« En Afghanistan, nous ne sommes pas en guerre » : à se focaliser sur la dimension lexicologique de la crise afghane, François Fillon et son ministre de la Défense, Hervé Morin, sont devenus la cible de toutes les moqueries. Et pourtant, ils ont raison. Le mot « guerre » est inapproprié, car il masque la réalité. Comme l’a avancé l’historien Victor Hanson[1. Victor Davis Hanson, Le modèle occidental de la guerre, Paris, Les Belles Lettres, 1990.], depuis la Grèce antique, la guerre en Occident vise à obtenir un résultat définitif et incontestable de la manière la plus directe, efficace et rapide possible. Autant dire que cette définition cadre mal avec la situation en Afghanistan où l’opération militaire internationale ne saurait avoir le même objectif qu’une guerre classique.
Le fond du problème afghan est aussi simple que sa résolution est ardue. Il existe bien un pays appelé Afghanistan mais il n’y a pas d’Etat afghan – la terminologie contemporaine a inventé le terme d’ »Etats faillis » pour qualifier ces Etats qui n’existent pas. Seulement, transformer ces Etats « hors système » qui constituent une menace à long terme pour le système international exige un processus long et coûteux, en argent comme en vies humaines, et dont le succès est pour le moins aléatoire.

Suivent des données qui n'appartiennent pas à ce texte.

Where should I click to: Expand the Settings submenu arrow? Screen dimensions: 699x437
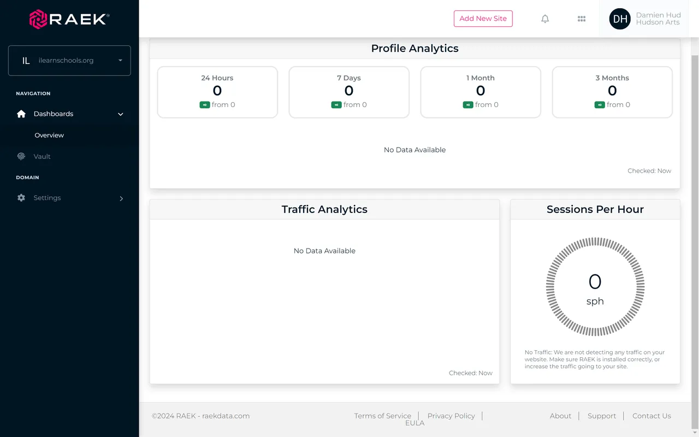pos(121,198)
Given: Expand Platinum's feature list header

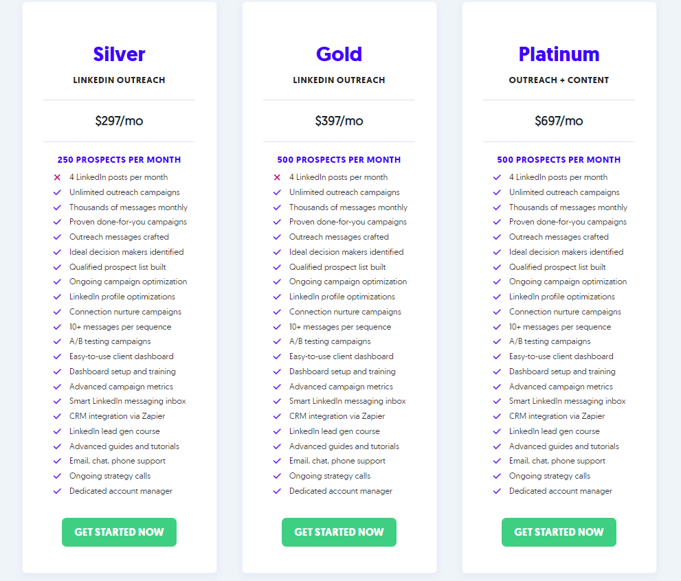Looking at the screenshot, I should point(559,159).
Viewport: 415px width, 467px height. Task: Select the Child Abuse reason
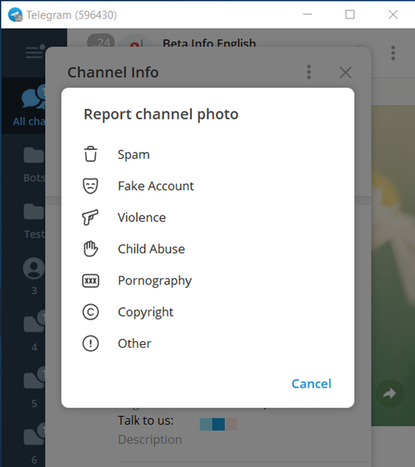(151, 249)
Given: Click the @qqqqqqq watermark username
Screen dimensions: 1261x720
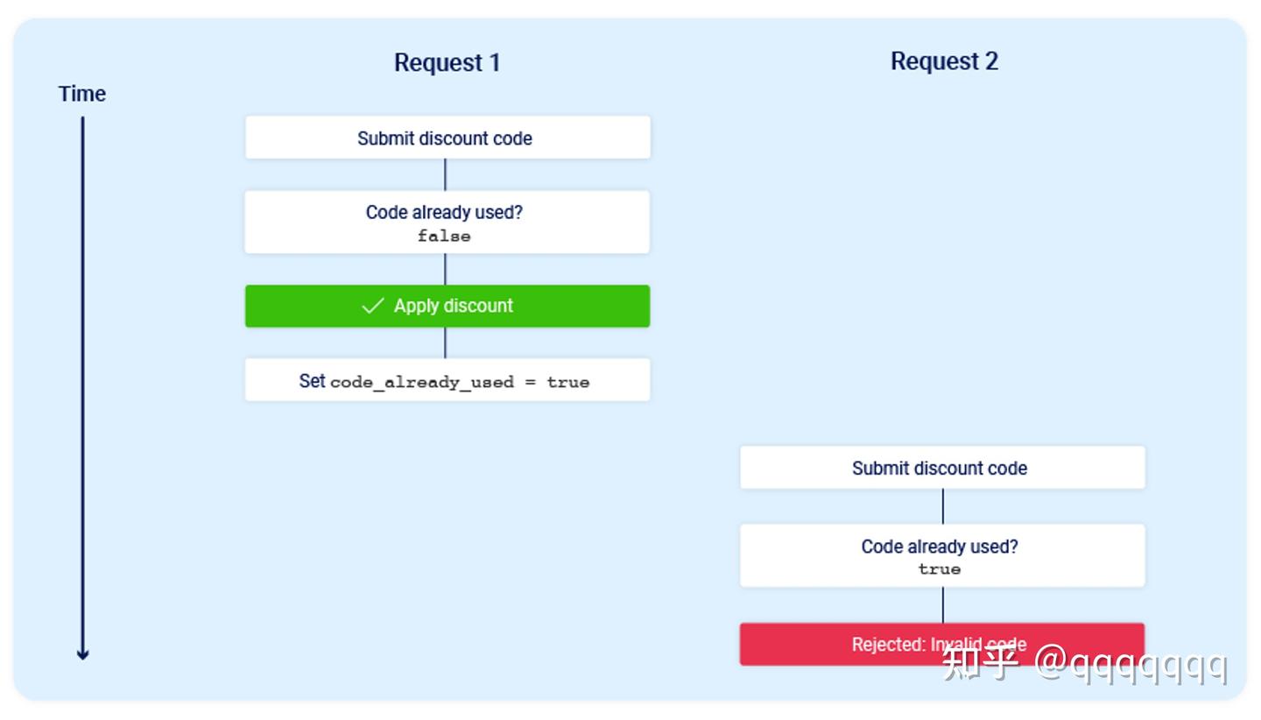Looking at the screenshot, I should point(1131,664).
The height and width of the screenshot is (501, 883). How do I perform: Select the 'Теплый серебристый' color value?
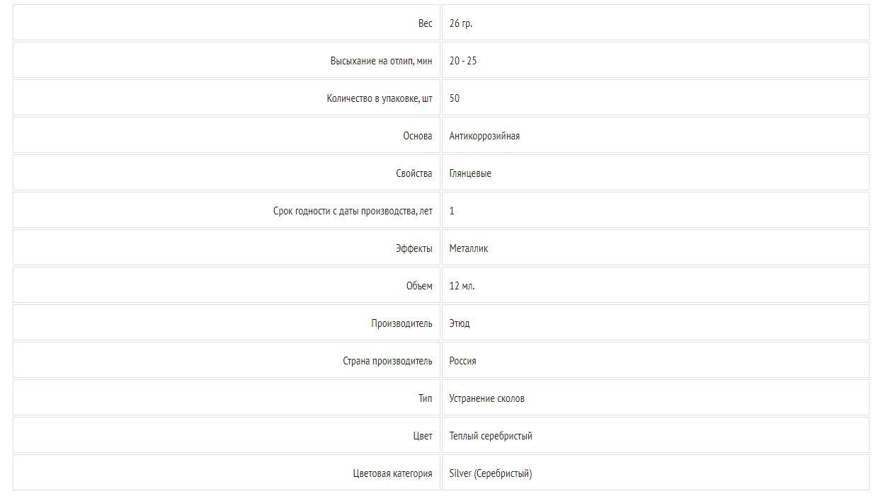click(x=491, y=436)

Dans le cas de l’Afghanistan, non seulement l’Etat n’existe pas mais il n’a jamais vraiment existé (si l’on admet que la légitimité est l’une des composantes nécessaires de l’Etat). Quoi qu’il en soit, on ne comprendra rien à ce pays et à ce que nous y faisons sans faire un détour par son histoire.
Comme beaucoup de pays d’Afrique et du Moyen-Orient, l’Afghanistan a été créé sur une carte d’état-major à l’aide d’une équerre et d’un stylo rouge. C’était en 1893. Les cartes étaient anglaises et c’est Sir Mortimer Durand, secrétaire d’Etat aux Affaires étrangères des Indes britanniques, qui maniait le stylo. A la fin du XIXe siècle, après de longues années de conflit anglo-russe, les deux Empires ont en effet décidé de créer une zone-tampon entre leurs sphères d’influence respectives – une sorte de Belgique asiatique. Seulement, exactement comme en Europe, cette ligne de démarcation de 2600 km a scindé des groupes ethnolinguistiques, en particulier celui des Pachtounes qui se répartissent aujourd’hui entre l’Afghanistan et le Pakistan, où ils constituent le deuxième groupe ethnique.
Il a pu arriver que les entités arbitraires dessinées par les « Mortimer Durand » français, anglais ou espagnols finissent par engendrer un Etat-nation – rien ne vaut un ennemi commun pour souder un peuple. En Afghanistan, cela n’a pas marché. L’une des explications réside sans doute dans le caractère à la fois tribal et multiethnique de la société. Quoique majoritaires, les Pachtounes ne sont que l’une des composantes d’une mosaïque ethnique avec les Tadjiks, les Hazaras et quelques autres groupes moins importants. À cette diversité s’ajoutent une géographie qui rend la communication entre les régions très difficile et un niveau de développement économique qui n’a pas permis l’émergence d’une classe moyenne urbaine et éduquée capable de créer et de servir un Etat.
En marge des grandes manœuvres de la Guerre froide, l’Afghanistan a donc rempli sa vocation de zone-tampon, d’abord entre Britanniques et Russes, puis entre Soviétiques et Occidentaux. Dès lors que l’Inde, chef de file des « non alignés », penchait du côté des Soviétiques, les Américains ont fait du Pakistan leur principal allié dans la région. Quant à la politique intérieure afghane, elle évoquait celle d’un royaume médiéval, avec une famille régnante déchirée par des luttes intestines, des assassinats et des exils. Le pays était « géré » par des fonctionnaires perçus par leurs « administrés » comme les ambassadeurs d’une puissance lointaine et pas toujours amie. Cette situation a lentement évolué dans les années 1950-1970, quand l’aide internationale (majoritairement soviétique) et la création d’un embryon d’élites ont laissé espérer qu’un Etat centralisé, appuyé par une fonction publique digne de ce nom, pourrait voir le jour. Au lieu de quoi le coup d’Etat communiste de 1978 et surtout la Révolution avortée qui s’en est ensuivie ont précipité l’Afghanistan vers l’abîme.